Multivariate analysis showed that, among all the considered variables, only buccal and palatal bone thickness at baseline demonstrated a significant negative correlation with vertical bone resorption. In the present sample, substantial stability of buccal and palatal vertical bone levels during the submerged healing period was demonstrated (mean buccal vertical resorption 0.04 ± 0.14 mm; mean palatal vertical resorption 0.03 ± 0.11 mm). These results suggest that a bone envelope > 2 mm on the buccal side and > 1 mm on the palatal side may effectively prevent peri-implant vertical bone resorption following surgical trauma. This finding is in perfect agreement with a very recent systematic review, concluding that thin buccal bone at implant placement (< 2 mm) favors post-operative bone changes that may compromise the integrity of the buccal plate, leading to biologic and esthetic complications [48]. However, it must be considered that, after implant uncovering, other factors will affect peri-implant marginal bone stability during the first year of function (supracrestal tissue height establishment [9, 10], abutment height [11,12,13], multiple abutment disconnections [14, 15], presence of cement remnants [16, 17] and emergence profile angle of the restoration [18, 19]). The presence of adequate buccal and palatal bone thickness is a crucial point to maintain stability of vertical bone levels also during the action of the aforementioned factors.

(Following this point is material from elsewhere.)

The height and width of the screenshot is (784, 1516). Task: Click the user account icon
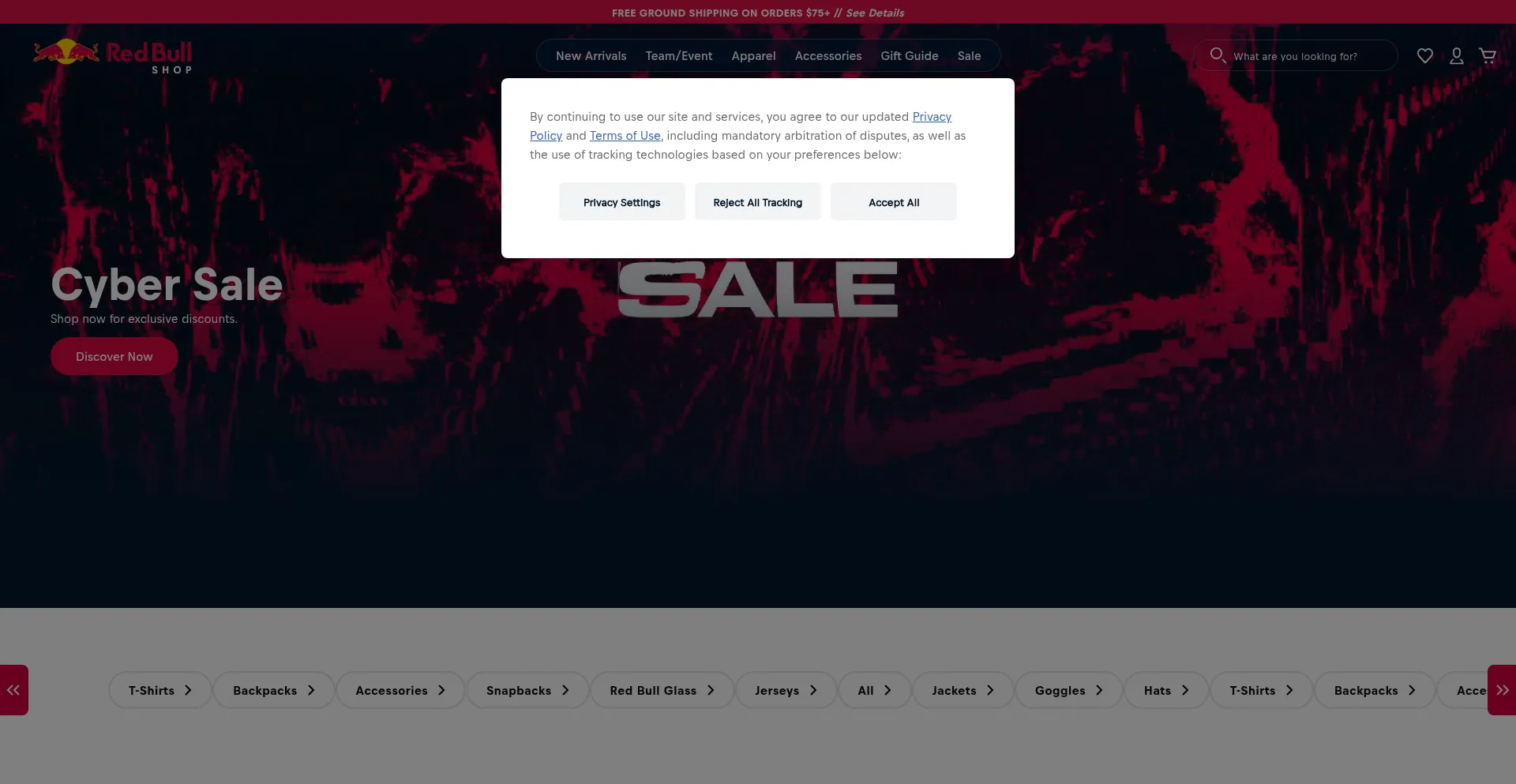1457,56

Some limitations should be considered when interpreting the outcomes of the present study. The selection of surgical sites in a specific area (only upper premolars) and the use of a single implant type with specific features limit the generalization of the present results. Furthermore, the method used to assess marginal bone levels (periodontal probe) represents another limitation, as this approach has a limited sensitivity (0.5 mm) in detecting marginal bone variations. Even if this measurement method could influence the results considering the magnitude of the possible error (0.1–0.2 mm), it was adopted by the great majority of the previous studies conducted on this topic [25, 27, 28]. Merheb and co-workers [30] designed a device composed by a metallic structure guiding the measuring tool (a blunt needle) soldered to an abutment specific for the implant used in their study. Authors declared that this method could suffer from an intrinsic imprecision of 0.08–0.1 mm and that measurements may be flawed by intra-observer and inter-observer variability. Additionally, this method was applied only on the buccal side of the implant. Another option is the measurement of peri-implant buccal and palatal bone thickness on CBCT images. Even if, using adequate informatics tools, inter- and intra-observer reproducibility has been demonstrated to be reliable with this technique [49], background scattering and problems with standardization of the measurements are frequently encountered [50]. It should be also considered that, with this last measurement option, patient is subjected to additional radiation exposure, not necessary for therapeutic reasons.